I could see Newman’s music fitting into a
cabaret setting, it’s got a very show-tune quality. Sometimes this is upbeat
and jaunty, such as the song for which I was named, Simon Smith And His Amazing
Dancing Bear. Well, I was named for the version recorded by The Alan Price Set,
which is more jaunty and ragtime – Newman's own version of the song that he
wrote is a little slower and less boppy (see also the version performed by The
Muppets with Scooter on vocals and Fozzie Bear on “dancing plus interjections”).
Others are much slower – there's a gospel
song He Gives Us All His Love that is in such a slow time signature that it
sounds depressing rather than joyful.
But then the lyrics tell us that "He
hears the babies crying /, He sees the old folks dying"
and then does nothing about it, and the satirical nature is laid bare. No wonder
a song about "God’s love" is so downbeat. We get more of Newman’s satire on the
track Political Science in which he exhorts the USA to “drop the big one”
on the rest of the world because they all hate the US but aren’t any use (“Canada’s
too cold, Europe’s too old”).
Just as some people might think that Newman does actually
think that “short people got no reason to live” (not on this album),
this sadly is the kind of sentiment that the orange stain and its enablers do
really espouse. Burn On, meanwhile, is about the Cuyahoga River in Ohio
catching fire due to pollution, an event that really happened.
Probably the most well-known track on here is You Can
Leave Your Hat On, memorably covered by Tom Jones for the film The Full Monty.

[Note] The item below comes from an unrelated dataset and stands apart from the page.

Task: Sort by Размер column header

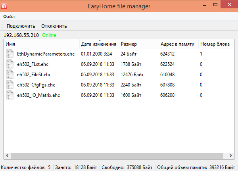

When Jones sings it, he imbues it with a (slightly sleazy) sensuality. Newman’s
original version, with its machine-like beat, makes it feel much more like a
satire on exploitation.
Newman is, I think, one of those songwriters where the
songs are good, but also tend to work better when covered by other people (see
also Bob Dylan). Not that, despite sounding like he has a blocked-up nose,
Newman can’t sing, but more that the arrangements on this album tend towards
not only being very sparse, but also oddly subdued.